DVD Presentation & Packaging:
Highly reminiscent of The Bourne Identity, the overall presentation for this film is slick but practical. From the similar animated menus and navigation to the virtually identical cover art, it's a nice looking package that captures the feel of the movie well. The 109-minute film has been divided into 24 chapters, and no layer change was detected during playback. All bonus features are presented in a 1.33:1 full-frame aspect ratio, although some film clips are strangely presented in 1.85:1 non-anamorphic widescreen. This disc is packaged in a standard black keepcase, and only a promotional insert has been included.
Although I've never sampled the bonus features on The Bourne Identity's "Explosive Extended Edition" DVD, this sequel offers a more rounded assortment of extras than the initial release. Although it's hidden near the back, the meatiest extra is an Audio Commentary with director Paul Greengrass. I'd already watched a few other bonus features with the director's participation before listening to this track, so I was already aware of his enthusiasm for making the film. Despite a laid back, low-key approach, Greengrass does a terrific job of delivering an interesting commentary, offering equal parts personal and technical tidbits. Although I'd have also liked to hear from Matt Damon or more of the crew, this proved to be an engaging listen that fans of the film will enjoy. There's also about 8 minutes worth of Deleted Scenes in fairly rough form, which could possibly make their way into a Director's Cut somewhere down the line.
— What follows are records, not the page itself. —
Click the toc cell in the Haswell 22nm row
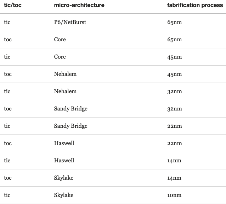 point(8,143)
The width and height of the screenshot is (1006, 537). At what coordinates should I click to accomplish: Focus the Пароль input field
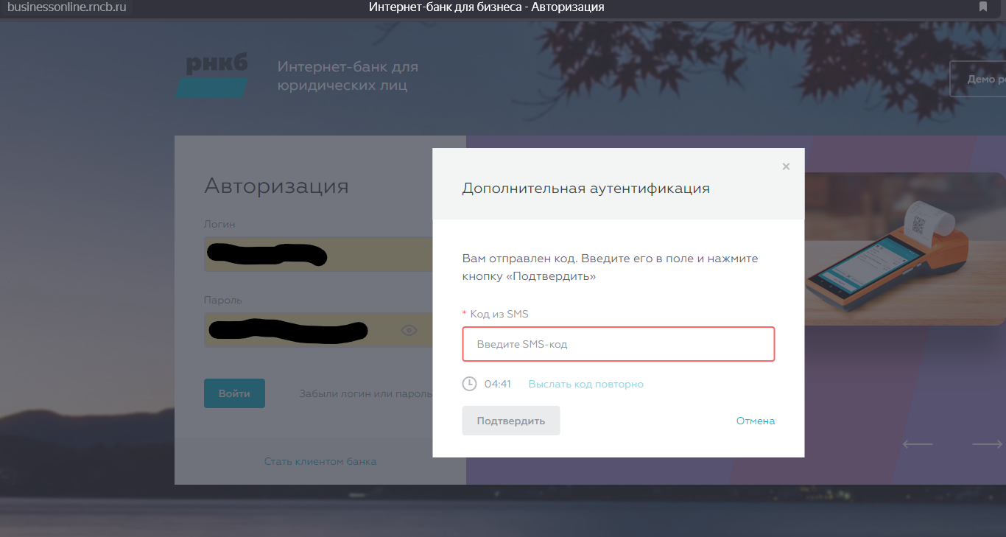302,330
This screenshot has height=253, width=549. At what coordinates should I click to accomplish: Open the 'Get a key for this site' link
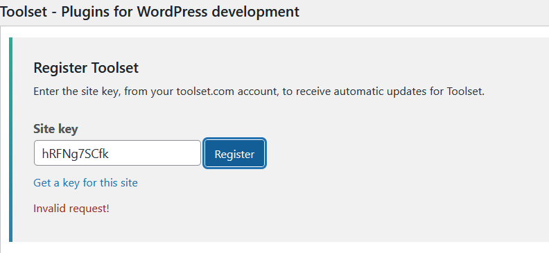point(85,183)
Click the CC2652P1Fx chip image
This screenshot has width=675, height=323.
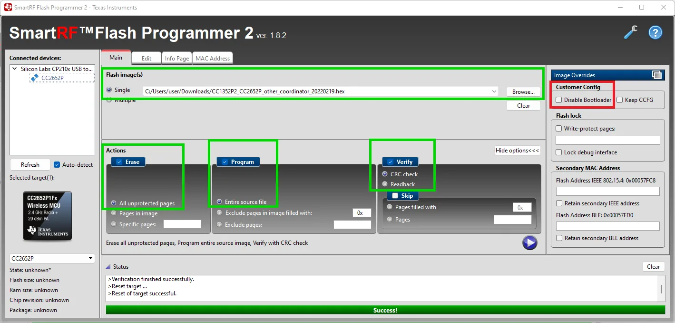[48, 216]
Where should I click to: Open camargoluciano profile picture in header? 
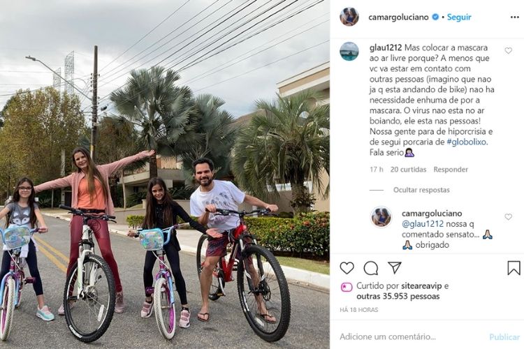pos(349,16)
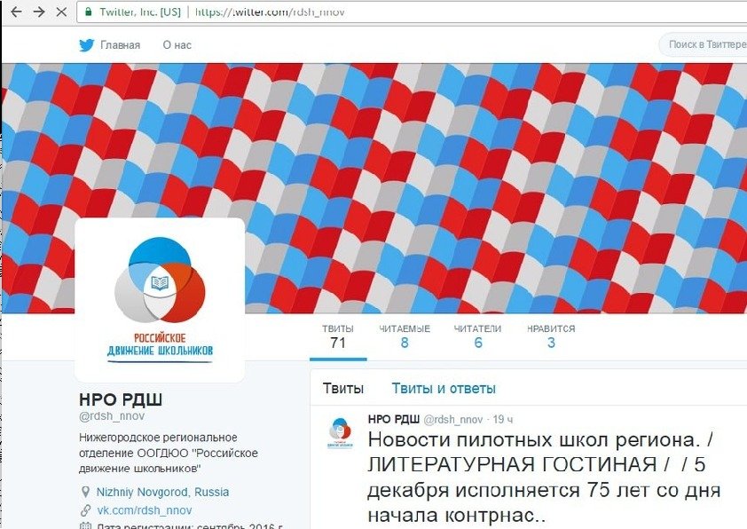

There's also a varied selection of short featurettes here, which are promotional in nature but offer some nice glimpses into the film's production. Self-explanatory highlights include Fight Training, Blowing Things Up (seen above), The Explosive Bridge Chase Scene, On the Move with Jason Bourne, and a short piece about Scoring the Film. Although I'd have preferred a more concise and organized behind-the-scenes documentary, it was nice to get a peek at so many of the film's various stages. Rounding out the bonus materials are a series of Biographies and Filmographies for the cast and crew. Universal's also seen fit to throw in a few forced trailers, though the trailer for this film is nowhere to be found. Not a stellar batch of extras, but they're certainly satisfactory.
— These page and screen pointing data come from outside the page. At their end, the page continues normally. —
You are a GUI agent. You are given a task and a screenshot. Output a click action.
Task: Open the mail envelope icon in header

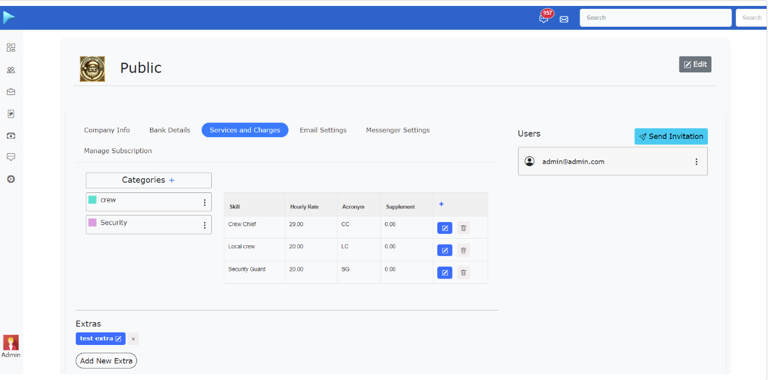564,18
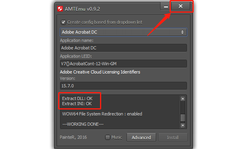Click the Install button
The height and width of the screenshot is (149, 251).
coord(173,137)
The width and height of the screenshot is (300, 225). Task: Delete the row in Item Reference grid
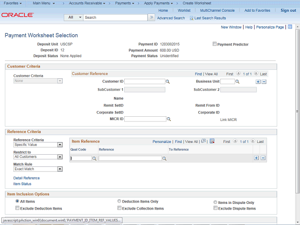tap(263, 158)
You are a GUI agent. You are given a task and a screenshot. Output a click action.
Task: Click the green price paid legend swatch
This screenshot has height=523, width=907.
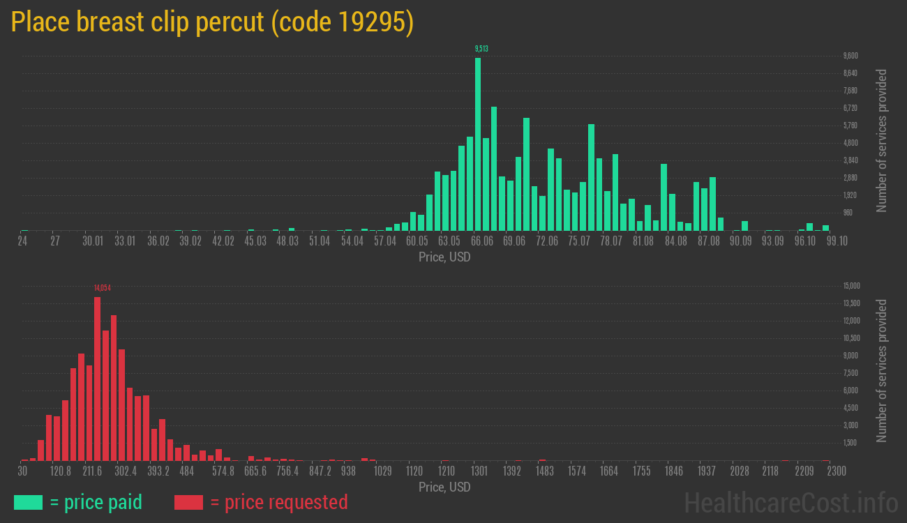[28, 502]
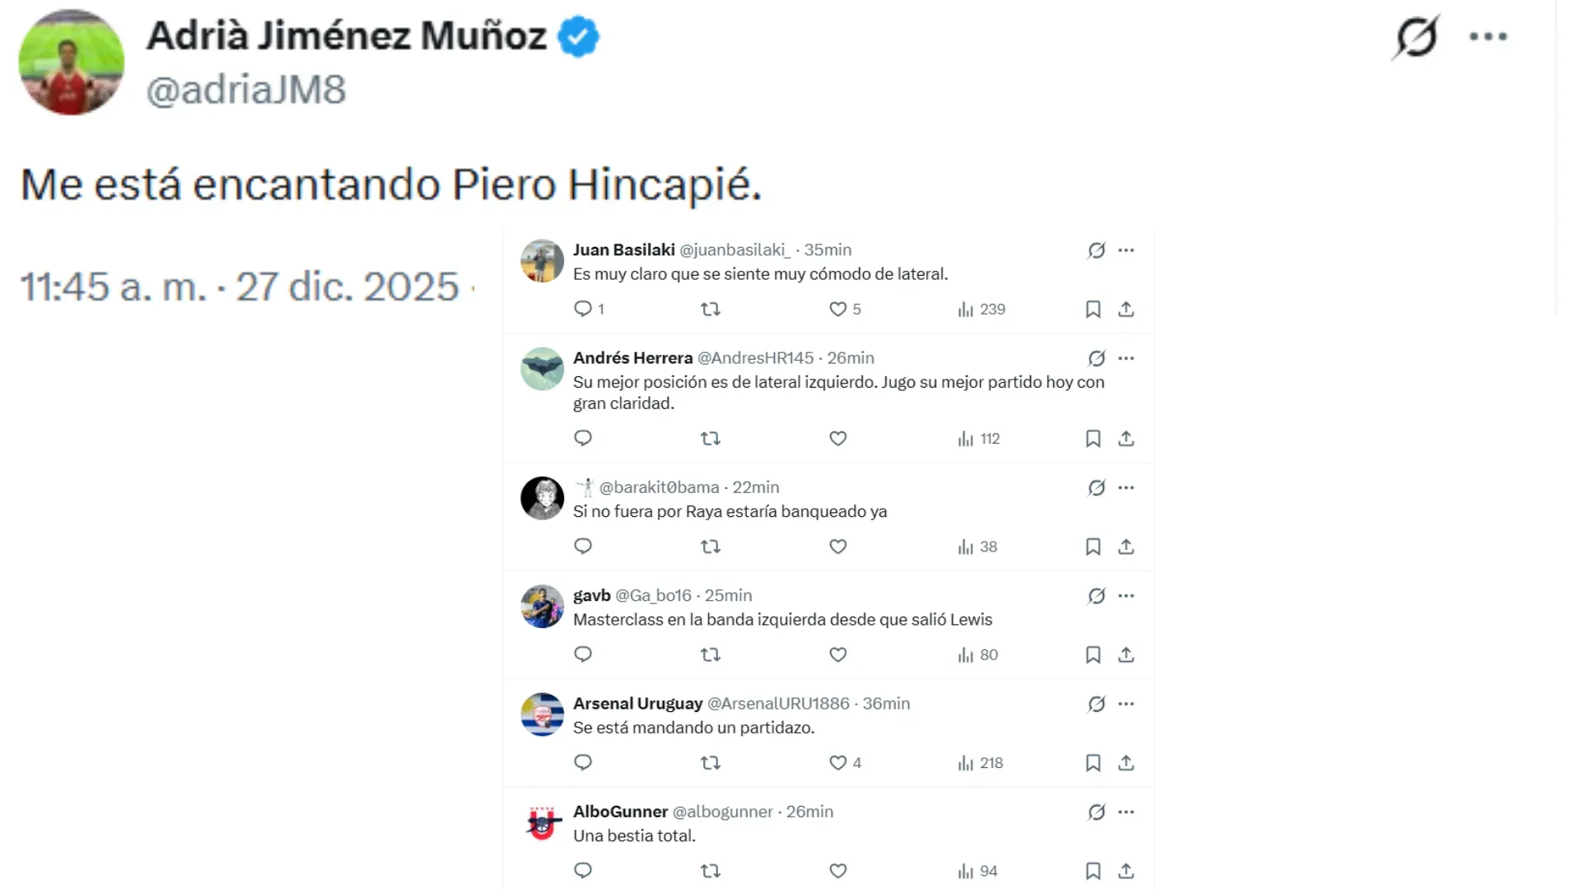Viewport: 1581px width, 889px height.
Task: Retweet Andrés Herrera's reply
Action: tap(711, 439)
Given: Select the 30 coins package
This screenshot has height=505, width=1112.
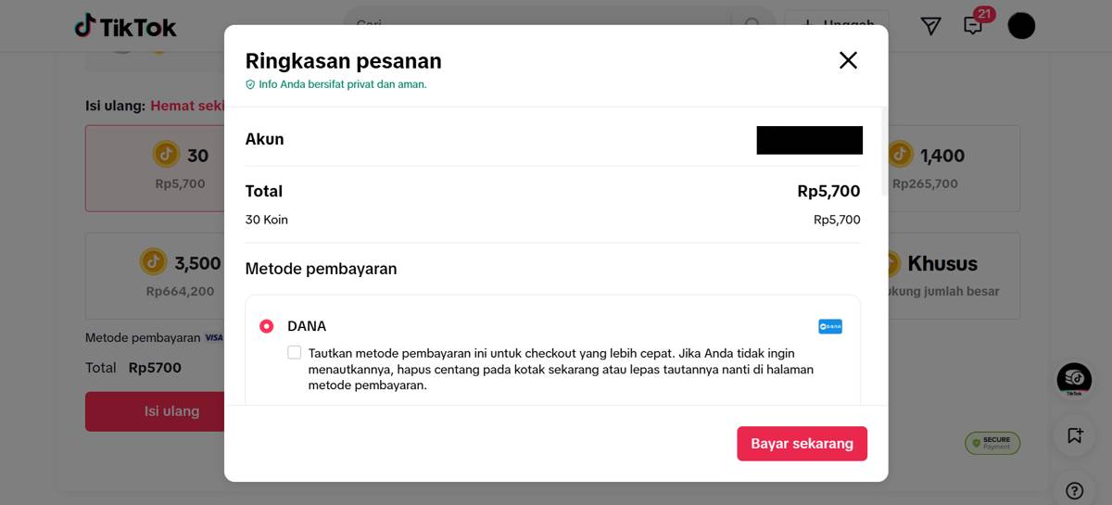Looking at the screenshot, I should 155,169.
Whether or not you're exciting about the original film becoming a franchise, there's no doubt in my mind that The Bourne Supremacy is a worthy follow-up to its predecessor. It's got nearly everything a successful sequel should have: a different approach to familiar territory, a more personal look at the main character, and a fast pace that really keeps things entertaining. While the Bourne saga doesn't bring an enormous amount of new ideas to the table, it successfully weaves an interesting plot, great characters and terrific locations together to create a solid franchise. Universal's DVD treatment isn't perfect, but it offers a hearty technical presentation combined with a decent selection of bonus materials. All things considered, this one's worth holding on to. Recommended.
Randy Miller III is a mysterious art instructor based in Harrisburg, PA. He also does freelance graphic design projects and works in an art gallery. When he's not doing that, he enjoys slacking off, general debauchery, and writing things in third person.